フェンディ(FENDI) 2021年春夏メンズコレクションが、ミラノファッションウィークにて、ウィメンズと共に発表された。
今シーズン、コレクションに反映されたのはフェンディ家のパーソナルな物語。ローマにあるフェンディ生家にまつわる大切なストーリーを、フェンディ創業家の3代目にあたるシルヴィア・フェンディの目線で、抽象的に描き出していく。シルヴィアの瞳に映る思い出の光景、そして胸に秘めた想いをとじこめた、どこかノスタルジックなコレクションに仕上げている。
ファーストルックを飾ったのは、“窓”をモチーフにしたユニークな2ピース。シャツ×センタープレス入りの端正なパンツには、光を浴びることで現れた窓の枠組みや木々の“シャドウ”を繊細に表現している。

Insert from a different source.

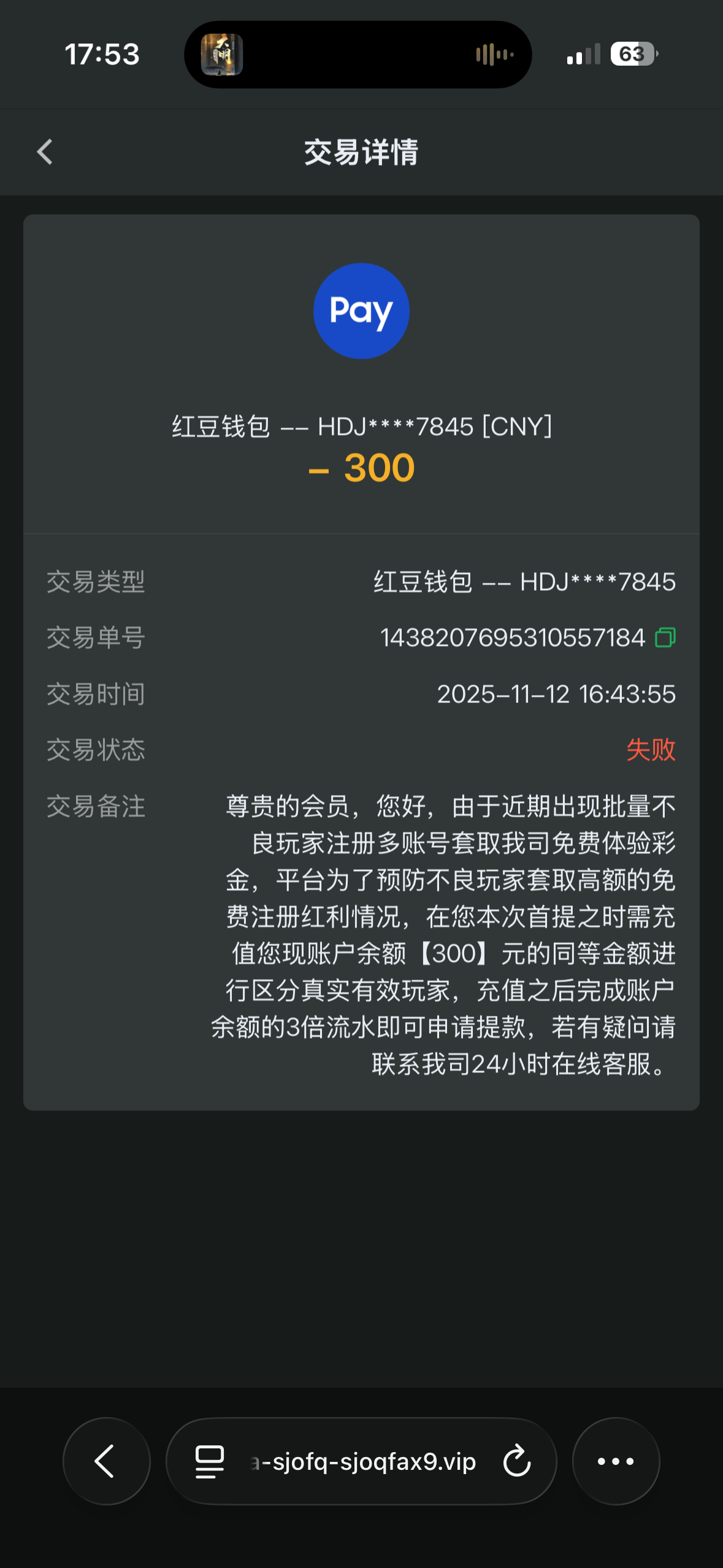
Task: Tap the browser back arrow button
Action: (106, 1461)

それはシルヴィアの瞳に映った、生家での光景なのだろうか?どこか朧げなカラートーンでプリントしたことで、まるで彼女の記憶の中を覗いているかのような、不思議な感覚に陥っていく。
同時にキー素材となった、軽やかなシアー素材も、ノスタルジックなムードを強める一因だ。本来は華やかなモチーフであるフローラルを、モノクロで転写したようなルックは、シアー素材も相まって、今にも消えてしまいそうな儚げな表情に。一方で足元は漆黒のフットウェアを取り入れることで、メリハリのあるカラーコントラストを描きだしている。
スタイリングは、ハーフパンツを取り入れたフレッシュな着こなしが主流に。足元には決まってミドル丈のソックスが合わせられていて、それはコレクションに登場したニットウェアと同様に、繊細なレース編みで丁寧に表現されている。
こうした高いクラフトマンシップは随所に溢れていて、ブランドのルーツであるレザーを使用したルックがその好例。本来重厚感のあるブラックレザーのロングコートやパンツは、計算されたカッティングや縫法によって、風になびいているかのような、豊かなドレープを描くほど。また“家”の内部にあるインテリアに着想を得たという花の刺繍は、シンプルな白シャツの上でさり気ないエレガンスをもたらしている。
コレクションを彩るパレットも、シルヴィアの瞳に映し出された家の色彩をイメージ。フラクセンの自然な小麦色、乳白色、ハチミツ色。そして鏡に映ったスカイブルーとカーディナルレッドが、アクセントカラーとしてコレクションにリズムをもたらしている。